Aquilani: "Il Milan non deve fare calcoli. Anche io ero campione a fine primo tempo, poi entrò Ibra a Parma"

18.05.2022 10:34 di Alessandro Tedeschi Twitter:    vedi letture
Aquilani: "Il Milan non deve fare calcoli. Anche io ero campione a fine primo tempo, poi entrò Ibra a Parma"
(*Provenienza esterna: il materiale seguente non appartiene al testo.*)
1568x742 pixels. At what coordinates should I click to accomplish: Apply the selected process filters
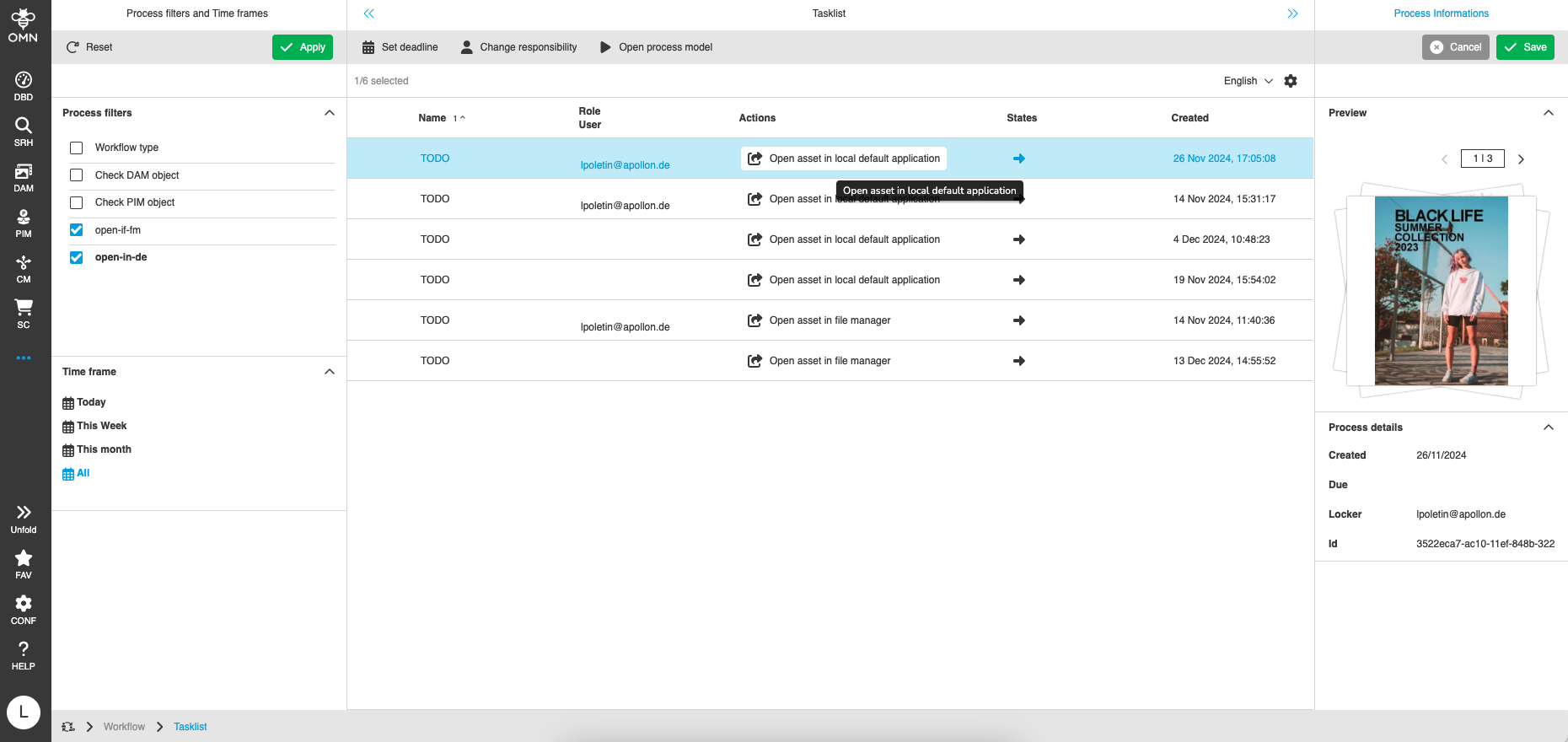pos(303,47)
Ai microfoni di Sky Sport, Alberto Aquilani ha parlato dell'ultima giornata di campionato: "Una partita di calcio è una partita di calcio, non c'è nulla di scontato. Quando mi giocavo lo scudetto con la Roma a Catania a fine primo tempo eravamo campioni d'Italia, poi entrò Ibra a Parma e l'Inter vinse. Non ci sono squadre che scendono in campo scariche. Poi è chiaro, un vantaggio per il Milan c'è, inconsciamente pensi che non devi perdere e che basta il pareggio. Non ci devono però pensare, devono scendere in campo per vincere la partita. Nel calcio può succedere di tutto, non si può entrare in campo senza pensare di dare il massimo. La forza del Milan è stata quella di aver fatto pochi calcoli, non è una squadra di 11 super campioni, alcuni sono "normali" per la categoria. La sensazione è che i rossoneri vincano le partite durante la settimana".